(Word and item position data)
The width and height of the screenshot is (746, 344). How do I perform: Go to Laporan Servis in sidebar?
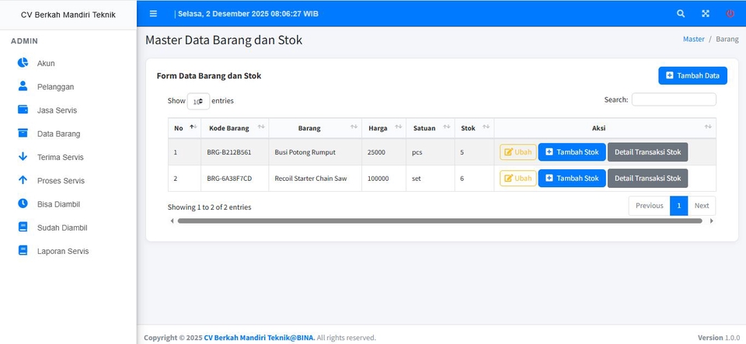62,251
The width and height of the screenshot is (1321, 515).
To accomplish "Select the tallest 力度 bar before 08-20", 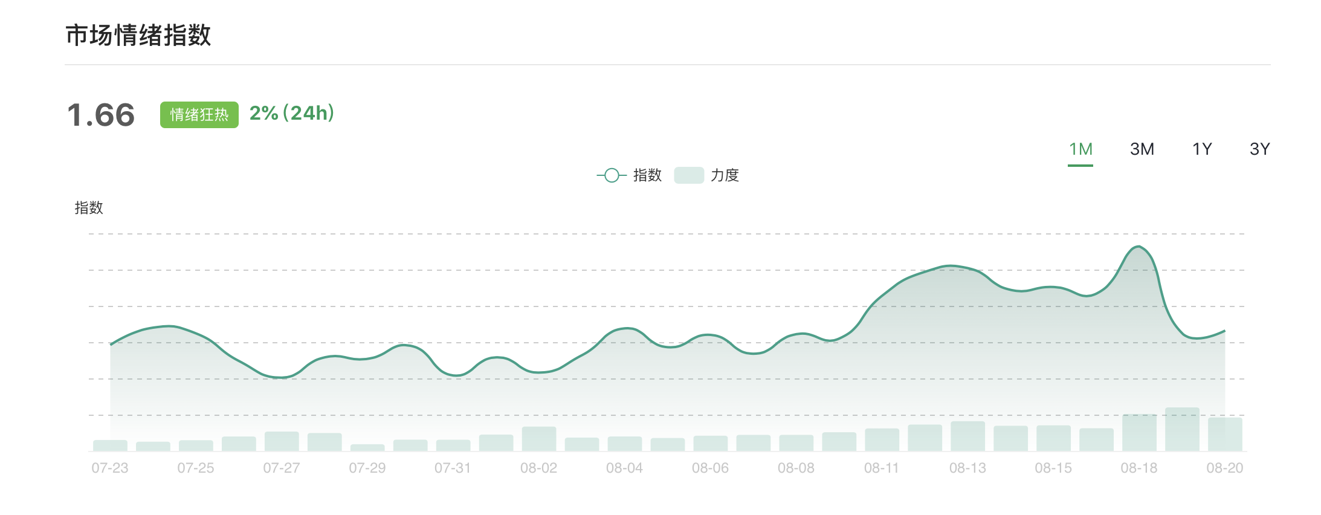I will click(x=1182, y=429).

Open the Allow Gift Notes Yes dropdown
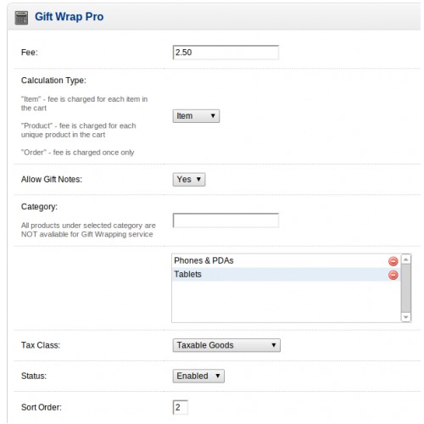coord(189,179)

Do this
State how many lines of the items above contain the word "height", matching case exactly, and give only the number.

Full output
2